Realistically- Steelers
But considering they beat my Jets, I will be rooting for Green Bay. Be interesting to see what Green Bay can do on defense.


----------



## PA3-DArcher4 (Nov 5, 2008)

Packers


----------



## ozzz (Jul 30, 2010)

countryboy173 said:


> Realistically- Steelers
> But considering they beat my Jets, I will be rooting for Green Bay. Be interesting to see what Green Bay can do on defense.



What do you mean realistically Steelers? Why is it unrealistic for the Packers to win? Vegas doesnt think so.


----------



## Joe(y) (Mar 1, 2009)

After watching the Jets get lucky and beat my Patriots, all I can say is GO PACKERS!


----------



## pse bow master (Jun 17, 2010)

SSSSSSSSSSSSSTTTTTTTTTTTTTEEEEEEEEEEEEEEEELLLLLLLLLLLLLLLLEEEEEEEEEEEEERRRRRRRRRRRRRSSSSSSSSS (steelers)


----------



## countryboy173 (Jul 18, 2008)

ozzz said:


> What do you mean realistically Steelers? Why is it unrealistic for the Packers to win? Vegas doesnt think so.


Realistically. Steelers are solid all around.
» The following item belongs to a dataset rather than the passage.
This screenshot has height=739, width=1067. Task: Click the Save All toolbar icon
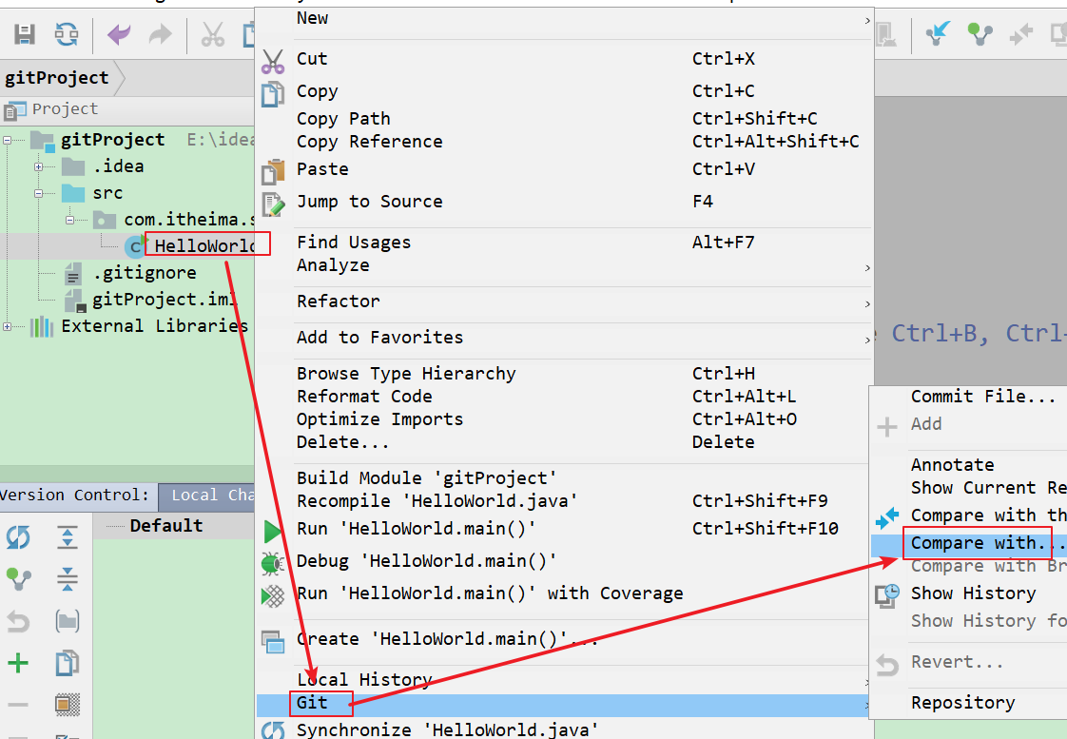[25, 35]
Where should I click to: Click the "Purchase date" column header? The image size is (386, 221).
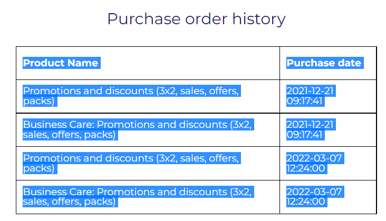pos(324,63)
Rodgers is a great quarterback, but I do not think Greenbay defense is going to be able to stop the Steelers, especially on the run.


----------



## apke95 (Jul 31, 2010)

Tosh.0 predictions http://www.youtube.com/watch?v=FjyBDk0SwVU


----------



## killerloop (Mar 16, 2008)

if it can't be the queens, then it might as well be the pack,, he!! it will never be the queens!


----------



## archerykid13 (Aug 11, 2009)

I'm rooting for the Bears!! Jk I wish the bears were in it! I'm going for the Steelers. The Packs got offense especially with Rodgers but the Stellers have the better defense. IMO it all depends on how Big Ben performs. If he does good the Steelers have it.

Jake


----------



## arhoythunter (Aug 3, 2010)

*steelers*


----------



## bow hunter11 (Dec 7, 2010)

Steelers are going to win


----------



## killerloop (Mar 16, 2008)

is there a steeler secondary????


----------



## 12-RING SHOOTER (Jul 27, 2010)

ok guys, less than 24hours!!! cannot wait!!


----------



## bushmasterar15 (Oct 23, 2004)

Think the Steelers will win it.


----------



## 12-RING SHOOTER (Jul 27, 2010)

Packers winn!!!! Oohhhhrahh


----------